Faction represented in the Knesset
- 2015–2019: Zionist Union
- 2019: Labor Party

Personal details
- Born: 17 June 1950 (age 75) Gesher, Israel

= Eitan Broshi =

Israeli politician

Eitan Broshi (איתן ברושי; born 17 June 1950) is an Israeli politician who served as a member of the Knesset for the Zionist Union and Labor Party between 2015 and 2019.

==Biography==
Originally from kibbutz Gesher, Broshi did his IDF national service in the Golani Brigade, fighting in the Yom Kippur War. He studied at Tel Aviv University, gaining a bachelor's degree in humanities and social science.
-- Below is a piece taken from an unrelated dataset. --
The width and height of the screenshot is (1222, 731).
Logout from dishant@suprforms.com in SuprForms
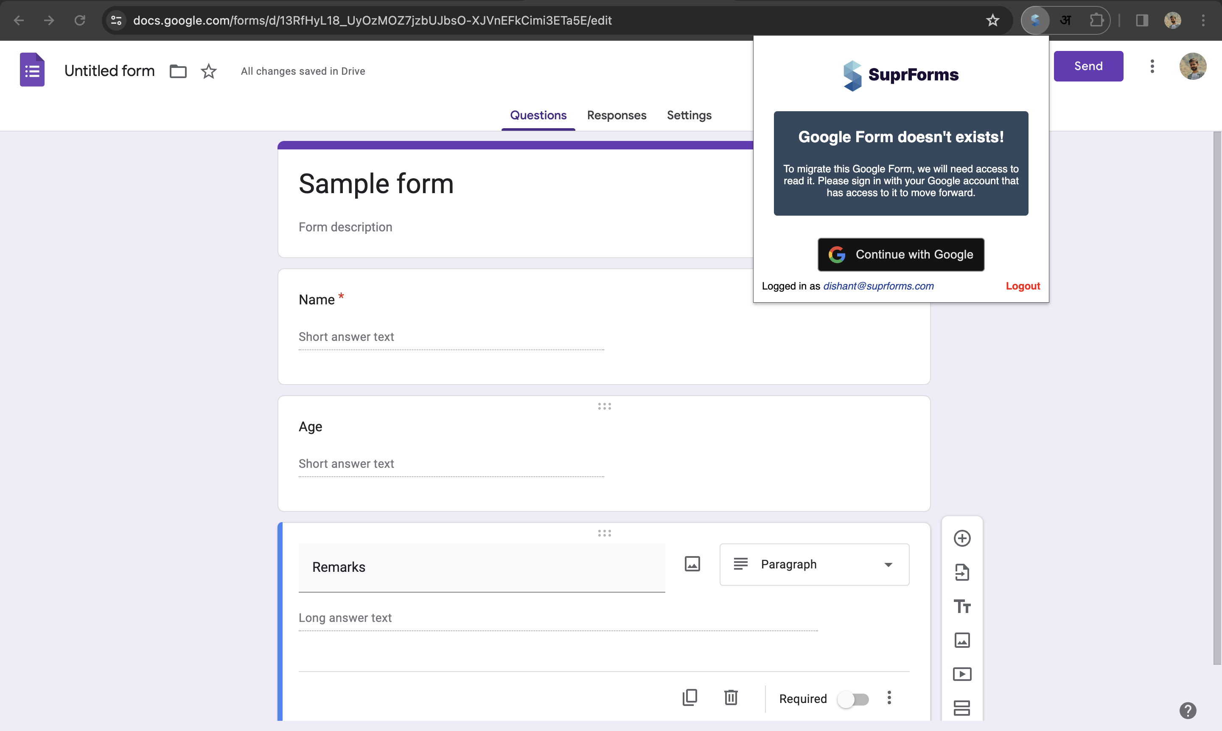point(1023,286)
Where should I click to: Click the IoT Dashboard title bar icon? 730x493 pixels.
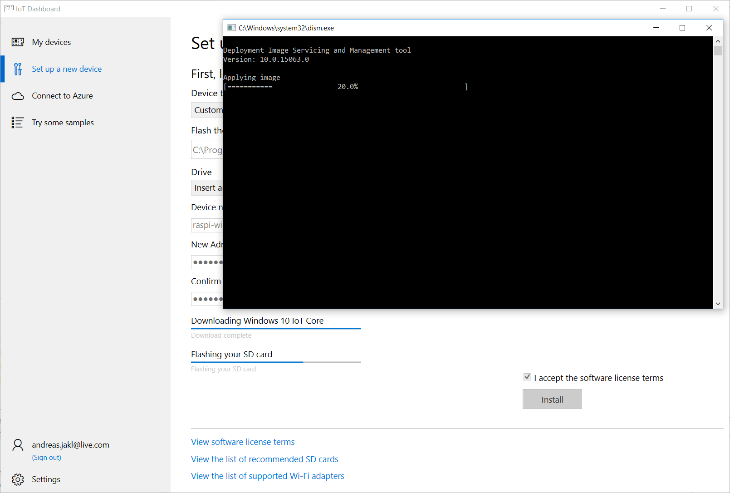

He later became a member of kibbutz Gvat, serving as its secretary from 1985 until 1987. In 1999 he became head of Jezreel Valley Regional Council, a position he held until 2006. In 2006 he was appointed CEO of the Science, Culture and Sport Ministry, although he left the position the following year. In 2013 he became secretary of the Kibbutz Movement.

For the 2015 elections he was placed 18th on the Zionist Union list, an alliance of Labor and Hatnuah. He was elected to the Knesset as the alliance won 24 seats. In July 2018 he was suspended from the Labor Party following accusations of sexual harassment. Broshi subsequently threatened to sue party leader Avi Gabbay for libel. He did not stand in the April 2019 elections.

Broshi is married and has five children.